> [Aim of the exercise]:
Each entry in the listing below should be restated word for word.
════════════════════
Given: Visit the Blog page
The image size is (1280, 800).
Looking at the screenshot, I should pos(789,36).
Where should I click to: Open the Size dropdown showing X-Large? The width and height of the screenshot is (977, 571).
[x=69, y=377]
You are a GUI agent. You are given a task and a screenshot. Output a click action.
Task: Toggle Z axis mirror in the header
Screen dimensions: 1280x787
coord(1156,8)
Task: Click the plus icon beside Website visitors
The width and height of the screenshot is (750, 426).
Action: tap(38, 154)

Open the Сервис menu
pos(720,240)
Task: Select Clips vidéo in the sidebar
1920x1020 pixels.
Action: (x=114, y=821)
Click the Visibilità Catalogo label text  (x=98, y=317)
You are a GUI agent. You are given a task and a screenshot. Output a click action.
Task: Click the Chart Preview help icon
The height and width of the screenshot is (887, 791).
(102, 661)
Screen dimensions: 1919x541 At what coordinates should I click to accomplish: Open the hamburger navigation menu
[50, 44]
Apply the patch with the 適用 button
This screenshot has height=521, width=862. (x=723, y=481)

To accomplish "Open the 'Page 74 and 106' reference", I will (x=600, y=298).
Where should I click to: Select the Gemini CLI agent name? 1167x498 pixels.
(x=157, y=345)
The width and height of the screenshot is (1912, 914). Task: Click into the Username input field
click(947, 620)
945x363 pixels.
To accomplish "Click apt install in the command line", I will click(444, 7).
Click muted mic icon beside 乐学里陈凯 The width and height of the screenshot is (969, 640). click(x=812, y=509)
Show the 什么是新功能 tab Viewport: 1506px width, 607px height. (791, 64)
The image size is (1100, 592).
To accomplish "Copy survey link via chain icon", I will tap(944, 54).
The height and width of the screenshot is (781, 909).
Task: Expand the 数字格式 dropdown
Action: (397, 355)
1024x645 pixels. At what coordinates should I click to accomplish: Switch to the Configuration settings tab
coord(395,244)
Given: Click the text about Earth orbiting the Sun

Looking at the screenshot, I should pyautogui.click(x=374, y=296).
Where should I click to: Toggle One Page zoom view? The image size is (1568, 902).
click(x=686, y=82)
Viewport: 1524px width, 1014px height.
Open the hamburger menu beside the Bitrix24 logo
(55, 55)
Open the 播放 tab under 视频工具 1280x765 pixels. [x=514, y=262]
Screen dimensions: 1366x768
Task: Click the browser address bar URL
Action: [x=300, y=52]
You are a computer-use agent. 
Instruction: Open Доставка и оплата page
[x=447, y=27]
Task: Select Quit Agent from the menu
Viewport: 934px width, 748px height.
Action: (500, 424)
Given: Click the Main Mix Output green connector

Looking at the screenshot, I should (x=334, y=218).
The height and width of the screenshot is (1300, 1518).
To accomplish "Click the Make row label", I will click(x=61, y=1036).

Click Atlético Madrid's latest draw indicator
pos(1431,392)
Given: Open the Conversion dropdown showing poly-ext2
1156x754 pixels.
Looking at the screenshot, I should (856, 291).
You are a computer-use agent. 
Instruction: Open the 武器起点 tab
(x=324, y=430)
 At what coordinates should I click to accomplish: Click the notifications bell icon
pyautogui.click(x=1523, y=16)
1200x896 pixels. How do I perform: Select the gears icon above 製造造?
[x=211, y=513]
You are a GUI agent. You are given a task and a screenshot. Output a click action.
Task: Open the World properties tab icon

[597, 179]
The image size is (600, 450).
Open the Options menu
════════════════════
> [Answer to this task]:
Given: Visit the Blog page
The image size is (1280, 800).
Looking at the screenshot, I should pos(789,36).
Where should I click to: Open the Size dropdown showing X-Large? The width and height of the screenshot is (977, 571).
[x=69, y=377]
You are a GUI agent. You are given a task and a screenshot. Output a click action.
Task: Toggle Z axis mirror in the header
Screen dimensions: 1280x787
coord(1156,8)
Task: Click the plus icon beside Website visitors
The width and height of the screenshot is (750, 426).
Action: tap(38, 154)

Open the Сервис menu
pos(720,240)
Task: Select Clips vidéo in the sidebar
1920x1020 pixels.
Action: (x=114, y=821)
Click the Visibilità Catalogo label text  (x=98, y=317)
You are a GUI agent. You are given a task and a screenshot. Output a click action.
Task: Click the Chart Preview help icon
The height and width of the screenshot is (887, 791).
(102, 661)
Screen dimensions: 1919x541 At what coordinates should I click to accomplish: Open the hamburger navigation menu
[50, 44]
Apply the patch with the 適用 button
This screenshot has height=521, width=862. (x=723, y=481)

To accomplish "Open the 'Page 74 and 106' reference", I will (x=600, y=298).
Where should I click to: Select the Gemini CLI agent name? 1167x498 pixels.
(x=157, y=345)
The width and height of the screenshot is (1912, 914). Task: Click into the Username input field
click(947, 620)
945x363 pixels.
To accomplish "Click apt install in the command line", I will click(444, 7).
Click muted mic icon beside 乐学里陈凯 The width and height of the screenshot is (969, 640). click(x=812, y=509)
Show the 什么是新功能 tab Viewport: 1506px width, 607px height. (791, 64)
The image size is (1100, 592).
To accomplish "Copy survey link via chain icon", I will tap(944, 54).
The height and width of the screenshot is (781, 909).
Task: Expand the 数字格式 dropdown
Action: (397, 355)
1024x645 pixels. At what coordinates should I click to accomplish: Switch to the Configuration settings tab
coord(395,244)
Given: Click the text about Earth orbiting the Sun

Looking at the screenshot, I should pyautogui.click(x=374, y=296).
Where should I click to: Toggle One Page zoom view? The image size is (1568, 902).
click(x=686, y=82)
Viewport: 1524px width, 1014px height.
Open the hamburger menu beside the Bitrix24 logo
(55, 55)
Open the 播放 tab under 视频工具 1280x765 pixels. [x=514, y=262]
Screen dimensions: 1366x768
Task: Click the browser address bar URL
Action: [x=300, y=52]
You are a computer-use agent. 
Instruction: Open Доставка и оплата page
[x=447, y=27]
Task: Select Quit Agent from the menu
Viewport: 934px width, 748px height.
Action: (500, 424)
Given: Click the Main Mix Output green connector

Looking at the screenshot, I should (x=334, y=218).
The height and width of the screenshot is (1300, 1518).
To accomplish "Click the Make row label", I will click(x=61, y=1036).

Click Atlético Madrid's latest draw indicator
pos(1431,392)
Given: Open the Conversion dropdown showing poly-ext2
1156x754 pixels.
Looking at the screenshot, I should (856, 291).
You are a computer-use agent. 
Instruction: Open the 武器起点 tab
(x=324, y=430)
 At what coordinates should I click to accomplish: Click the notifications bell icon
pyautogui.click(x=1523, y=16)
1200x896 pixels. How do I perform: Select the gears icon above 製造造?
[x=211, y=513]
You are a GUI agent. You are given a task and a screenshot. Output a click action.
Task: Open the World properties tab icon

[597, 179]
The image size is (600, 450).
Open the Options menu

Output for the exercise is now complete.